Novartis bolsters late-stage cardiovascular pipeline with agreement to acquire Anthos Therapeutics for USD 925 million upfront

API PA by API PA
4th March 2025
in Drug Development, Press Statements
  • Anthos Therapeutics is a clinical-stage biopharmaceutical company developing abelacimab, a potential first-in-class monoclonal antibody targeting the FXI inhibition pathway
  • Abelacimab is currently in Phase 3 development, with the lead indication for prevention of stroke and systemic embolism in patients with atrial fibrillation
  • Acquisition adds a late-stage asset and is aligned with Novartis strategic focus, strength and expertise in the cardiovascular therapeutic area
  • Transaction expected to close in the first half of 2025, subject to customary closing conditions

Novartis today announced that it has entered into an agreement to acquire Anthos Therapeutics, Inc., a Boston-based, privately held, clinical-stage biopharmaceutical company with abelacimab, a late-stage medicine in development for the prevention of stroke and systemic embolism in patients with atrial fibrillation. The transaction, which is subject to customary closing conditions, is fully in line with Novartis’ growth strategy and therapeutic area focus, leveraging the company’s strength and expertise in the cardiovascular area.

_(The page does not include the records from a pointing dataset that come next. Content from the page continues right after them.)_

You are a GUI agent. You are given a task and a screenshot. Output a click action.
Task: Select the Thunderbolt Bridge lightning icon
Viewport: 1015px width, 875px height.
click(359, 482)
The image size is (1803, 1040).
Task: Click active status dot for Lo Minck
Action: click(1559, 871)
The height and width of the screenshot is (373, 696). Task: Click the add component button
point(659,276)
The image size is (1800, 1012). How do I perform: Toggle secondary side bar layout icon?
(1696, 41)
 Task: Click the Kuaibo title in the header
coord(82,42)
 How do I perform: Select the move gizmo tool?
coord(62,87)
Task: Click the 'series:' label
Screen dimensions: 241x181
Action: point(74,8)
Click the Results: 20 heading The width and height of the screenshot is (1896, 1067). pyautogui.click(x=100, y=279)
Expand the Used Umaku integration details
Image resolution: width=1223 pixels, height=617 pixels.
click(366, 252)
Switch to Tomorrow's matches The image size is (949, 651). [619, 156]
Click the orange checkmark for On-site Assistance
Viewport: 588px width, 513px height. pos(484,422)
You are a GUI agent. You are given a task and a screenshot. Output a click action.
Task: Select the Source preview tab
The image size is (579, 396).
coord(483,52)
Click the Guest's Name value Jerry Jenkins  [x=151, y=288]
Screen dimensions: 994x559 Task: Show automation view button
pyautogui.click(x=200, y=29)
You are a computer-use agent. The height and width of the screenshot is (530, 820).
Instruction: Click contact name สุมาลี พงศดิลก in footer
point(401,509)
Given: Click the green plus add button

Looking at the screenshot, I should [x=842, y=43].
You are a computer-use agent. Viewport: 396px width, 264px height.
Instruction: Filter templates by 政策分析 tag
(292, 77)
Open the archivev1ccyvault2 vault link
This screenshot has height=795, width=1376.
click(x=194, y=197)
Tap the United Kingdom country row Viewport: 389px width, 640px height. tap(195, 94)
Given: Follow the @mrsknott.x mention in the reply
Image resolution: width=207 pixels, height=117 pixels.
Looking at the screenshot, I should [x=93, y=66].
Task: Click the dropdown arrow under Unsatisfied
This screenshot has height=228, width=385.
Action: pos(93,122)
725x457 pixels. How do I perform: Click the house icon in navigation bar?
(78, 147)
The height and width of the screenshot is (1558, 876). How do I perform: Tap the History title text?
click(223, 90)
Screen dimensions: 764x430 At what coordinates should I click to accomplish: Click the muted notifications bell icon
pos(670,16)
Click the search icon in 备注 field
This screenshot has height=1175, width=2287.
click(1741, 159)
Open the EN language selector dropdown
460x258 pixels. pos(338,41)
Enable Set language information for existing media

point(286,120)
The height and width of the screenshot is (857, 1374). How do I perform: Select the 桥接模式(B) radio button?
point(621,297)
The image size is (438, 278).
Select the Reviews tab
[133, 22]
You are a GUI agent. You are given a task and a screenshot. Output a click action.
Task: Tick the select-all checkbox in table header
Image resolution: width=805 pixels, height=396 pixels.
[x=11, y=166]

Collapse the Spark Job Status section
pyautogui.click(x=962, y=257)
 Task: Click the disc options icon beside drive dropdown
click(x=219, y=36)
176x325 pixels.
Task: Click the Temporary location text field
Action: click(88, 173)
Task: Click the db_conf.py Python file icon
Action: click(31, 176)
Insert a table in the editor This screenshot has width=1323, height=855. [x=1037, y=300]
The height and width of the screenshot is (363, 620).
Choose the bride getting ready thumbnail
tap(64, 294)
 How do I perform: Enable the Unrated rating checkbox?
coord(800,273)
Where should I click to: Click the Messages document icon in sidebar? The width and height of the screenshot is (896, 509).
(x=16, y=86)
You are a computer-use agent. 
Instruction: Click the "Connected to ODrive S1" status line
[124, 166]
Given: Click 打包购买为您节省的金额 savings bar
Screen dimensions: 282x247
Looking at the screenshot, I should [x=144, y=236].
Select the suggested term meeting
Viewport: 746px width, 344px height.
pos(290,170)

Anthos Therapeutics, launched by Blackstone Life Sciences and Novartis in 2019, has advanced abelacimab through clinical development under a license from Novartis. Abelacimab is a novel, highly selective, fully human monoclonal antibody designed to induce effective hemostasis-sparing anticoagulation through Factor XI inhibition. Phase 2 data showed a significant reduction in bleeding events in patients taking abelacimab versus a standard of care direct-oral anticoagulant in patients with atrial fibrillation (AZALEA1,2). Three Phase 3 clinical trials are ongoing for patients at risk of arterial and venous clots, one in patients with atrial fibrillation (LILAC-TIMI 763) and two in cancer associated thrombosis (ASTER4) and (MAGNOLIA5).

“We are excited to join forces to advance the development of abelacimab, a potential first-in-class treatment and safer approach for stroke prevention in atrial fibrillation as well as cancer-associated thrombosis,” said Shreeram Aradhye, M.D., President, Development and Chief Medical Officer, Novartis. “Welcoming Anthos Therapeutics strengthens our focus in the cardiovascular space and complements our portfolio of life-changing treatments, comprehensive clinical programs, and strategic collaborations that help thousands of patients with heart disease around the world.”

In July 2022 abelacimab received a Fast Track Designation from the FDA for the treatment of thrombosis associated with cancer. In September 2022 abelacimab was also granted a Fast Track Designation for the prevention of stroke and systemic embolism in patients with atrial fibrillation.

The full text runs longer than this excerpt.